1. <Association Name="Annotations">
2.     <End Type="Document" Multiplicity="1" role="Document" />
3.      <End Type="Contacts" Multiplicity="*" role="Contact" />
4.      <End Type="Comments" Multiplicity="*" role="Comment" />
5. </Association>

The <Association> element in line 1 defines the Annotations relationship between Document and Contact and Comment EntityType.

Relationship Inheritance

EDM supports inheritance for EntityType and ComplexTypes however there is no support for Relationship inheritance. Consider supporting inheritance where the derived-relationship could choose to add more properties, constraint the entities at the relationship ends to be of a specific type or both.

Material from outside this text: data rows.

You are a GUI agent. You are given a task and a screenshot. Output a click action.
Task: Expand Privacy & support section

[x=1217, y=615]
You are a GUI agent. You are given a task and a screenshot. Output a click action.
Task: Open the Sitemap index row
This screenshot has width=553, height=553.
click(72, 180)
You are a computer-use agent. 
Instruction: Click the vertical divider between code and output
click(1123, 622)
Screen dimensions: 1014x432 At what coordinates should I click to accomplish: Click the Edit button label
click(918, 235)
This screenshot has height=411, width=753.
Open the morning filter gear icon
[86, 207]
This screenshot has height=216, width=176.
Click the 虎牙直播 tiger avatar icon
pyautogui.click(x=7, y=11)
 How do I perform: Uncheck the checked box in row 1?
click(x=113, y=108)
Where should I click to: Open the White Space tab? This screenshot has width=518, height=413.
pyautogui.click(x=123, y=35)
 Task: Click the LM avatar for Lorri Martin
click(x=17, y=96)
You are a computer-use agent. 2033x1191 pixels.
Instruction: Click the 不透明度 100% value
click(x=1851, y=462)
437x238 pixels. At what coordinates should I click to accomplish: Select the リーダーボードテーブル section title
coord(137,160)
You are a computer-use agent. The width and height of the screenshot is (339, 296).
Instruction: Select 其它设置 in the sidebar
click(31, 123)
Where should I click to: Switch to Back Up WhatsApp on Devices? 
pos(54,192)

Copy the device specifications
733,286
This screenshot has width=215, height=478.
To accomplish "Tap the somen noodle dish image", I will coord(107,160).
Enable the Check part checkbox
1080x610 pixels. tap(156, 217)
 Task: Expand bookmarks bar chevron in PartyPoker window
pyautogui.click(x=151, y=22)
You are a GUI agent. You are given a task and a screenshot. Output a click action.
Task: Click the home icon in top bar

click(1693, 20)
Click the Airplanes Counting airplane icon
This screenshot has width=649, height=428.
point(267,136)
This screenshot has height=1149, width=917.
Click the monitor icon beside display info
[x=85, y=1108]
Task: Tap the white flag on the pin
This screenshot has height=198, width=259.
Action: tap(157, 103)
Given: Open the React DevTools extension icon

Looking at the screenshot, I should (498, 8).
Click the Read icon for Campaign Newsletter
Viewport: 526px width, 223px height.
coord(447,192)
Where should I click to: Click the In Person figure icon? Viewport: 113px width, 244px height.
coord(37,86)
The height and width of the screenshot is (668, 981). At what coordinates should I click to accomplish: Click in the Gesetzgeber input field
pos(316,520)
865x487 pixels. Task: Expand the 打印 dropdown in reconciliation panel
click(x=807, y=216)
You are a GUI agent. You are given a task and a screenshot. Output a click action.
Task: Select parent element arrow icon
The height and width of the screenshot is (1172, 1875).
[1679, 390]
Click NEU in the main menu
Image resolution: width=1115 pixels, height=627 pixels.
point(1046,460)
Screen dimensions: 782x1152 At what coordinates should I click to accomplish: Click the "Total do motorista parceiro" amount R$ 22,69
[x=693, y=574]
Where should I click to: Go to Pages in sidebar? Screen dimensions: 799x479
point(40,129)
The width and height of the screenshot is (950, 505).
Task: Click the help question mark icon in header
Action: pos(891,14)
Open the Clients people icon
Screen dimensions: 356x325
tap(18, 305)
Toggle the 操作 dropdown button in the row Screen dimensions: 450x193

Dynamic Entity Extensibility

One of the well known mechanisms of extensibility is through the notion of inheritance. EDM supports inheritance for EntityTypes and ComplexTypes. This kind of extensibility allows creation of a new type that extends from other types, a form of static extensibility. The other form of extensibility is dynamic-extensibility which allows extra structured data to be associated with any element instance. The entity extensibility mechanisms being considered are listed below:

  1. Static Extensibility
    1. A new EntityType can inherit from any existing EntityType
  2. Dynamic Extensibility
    1. A new set of non-queryable name-value property bags to be associated with any EntityType
    2. A new set of queryable name-value property bags can be associated with EntityType
    3. A new set of queryable strongly-typed queryable properties can be associated with EntityType
    4. All 3 of above can be associated with an EntityType scoped to a single EntitySet
    5. A new set of queryable strongly-typed properties can be associated with a specific entity-instance. Optionally the properties may be non-queryable or unTyped string.

Recursive ComplexType

A property P of a ComplexType CT can be of type ComplexType CT.